We’re talking 50 tulip bulbs and 50 daffodil bulbs for $8.29/bag. The ‘Gladiator’ Alliums were 3 to a bag. They’s special, I reckon.


Now that I have a bulb auger, I’m no longer intimidated by the thought of planting 153 bulbs. I used to own one of those long-handled “bulb planters” that works well only if you’re planting in a bed of tiny marshmallows. I have clay soil… the kind of clay that’ll make a man out of you… or that’ll make you scan the horizon for a set of biceps attached to a man.

Since I ditched the bulb planter and took a chance on a bulb auger I’ve never looked back. If I were putting together one of those You Don’t Need A Man lady tool kits, it would definitely include a bulb auger.

Mail order bulb companies I’ve had good luck with include:

Dutch Gardens, Inc.

A few bulb companies highly ranked on Garden Watchdog include:

Old House Gardens Heirloom Flower Bulbs
Brent and Becky’s Bulbs
John Scheepers, Inc.
Bloomingbulb.com
Van Engelen, Inc.
Easy to Grow Bulbs

Californians, also check out Far West Bulb Farm, which sells native California bulbs.

Where the heck are my bulbs from? Let’s see… looks like they’re from the Netherlands’ Langeveld Bulb Co., by way of Garden State Bulb Co. (the U.S. office and warehouse) in New Jersey.

Now, let’s see how Langeveld ranks on Garden Watchdog.

SCORE: 75/100

Hmmm… interesting. Come spring, we’ll know if my bargain bulbs pay off. I’ll report back. I buy bulbs from independent nurseries as well. What I like about buying from a local nursery is that you often get to pick each bulb from a bin. You’ll most likely pay more per bulb, but you’ll have the opportunity to select the largest, least-bruised bulbs. The longer you wait, the funkier the selection usually. Plus, sometimes bulbs get put back in the wrong bin.
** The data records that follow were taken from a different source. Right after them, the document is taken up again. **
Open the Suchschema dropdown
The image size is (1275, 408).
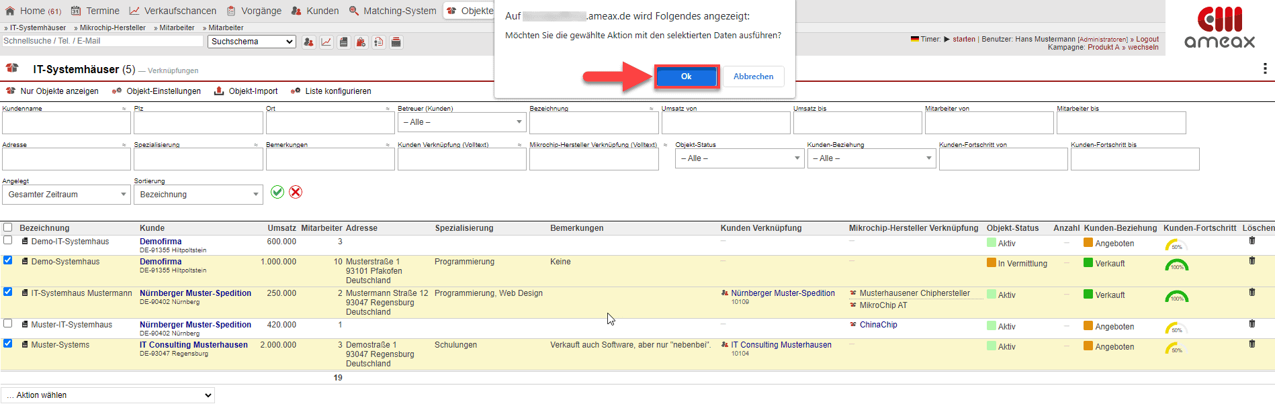252,42
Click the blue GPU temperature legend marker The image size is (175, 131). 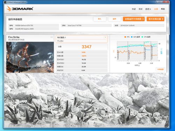(x=132, y=37)
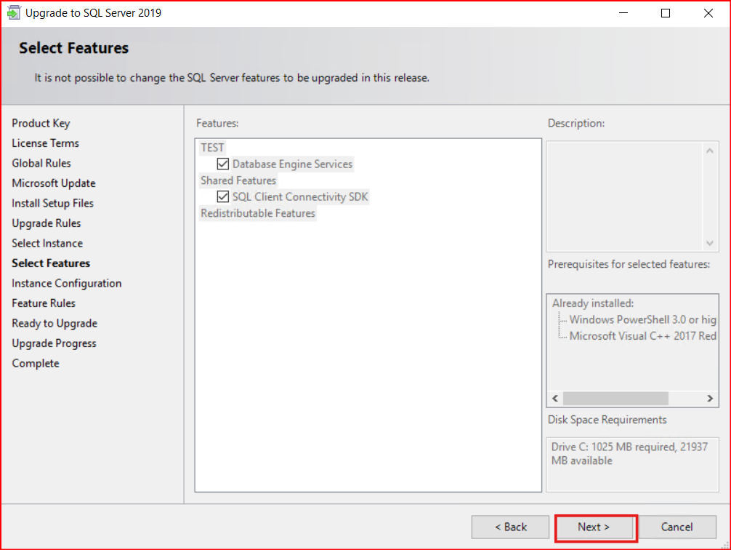Select the Redistributable Features tree node

[258, 213]
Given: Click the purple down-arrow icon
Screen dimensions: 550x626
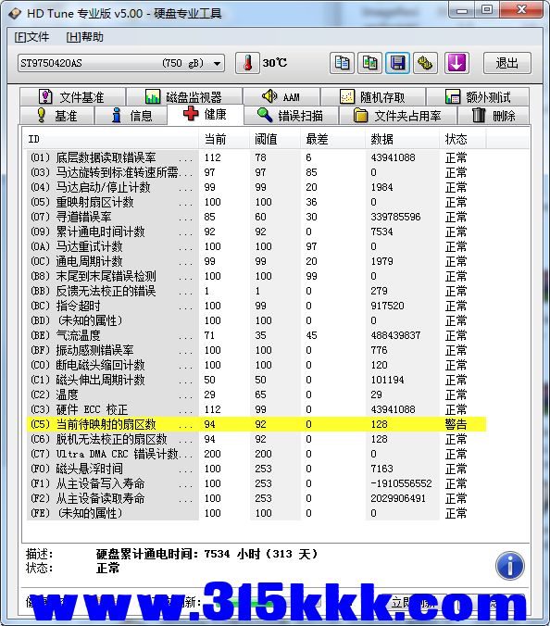Looking at the screenshot, I should (456, 63).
As always, shop early for the best selection.

Where do you shop for spring bulbs locally, blog readers? And your favorite mail order bulb company(ies)?

Trey, are you reading this? I’m curious about which bulb companies you use and why you like them.

Being sporadically bargain-minded, I just did a price comparison; My Costco tulips and daffs cost 6 cents a bulb. I’d be paying more in the vicinity of 69 cents a bulb locally. Right now I feel like I got a really good deal. Time will tell.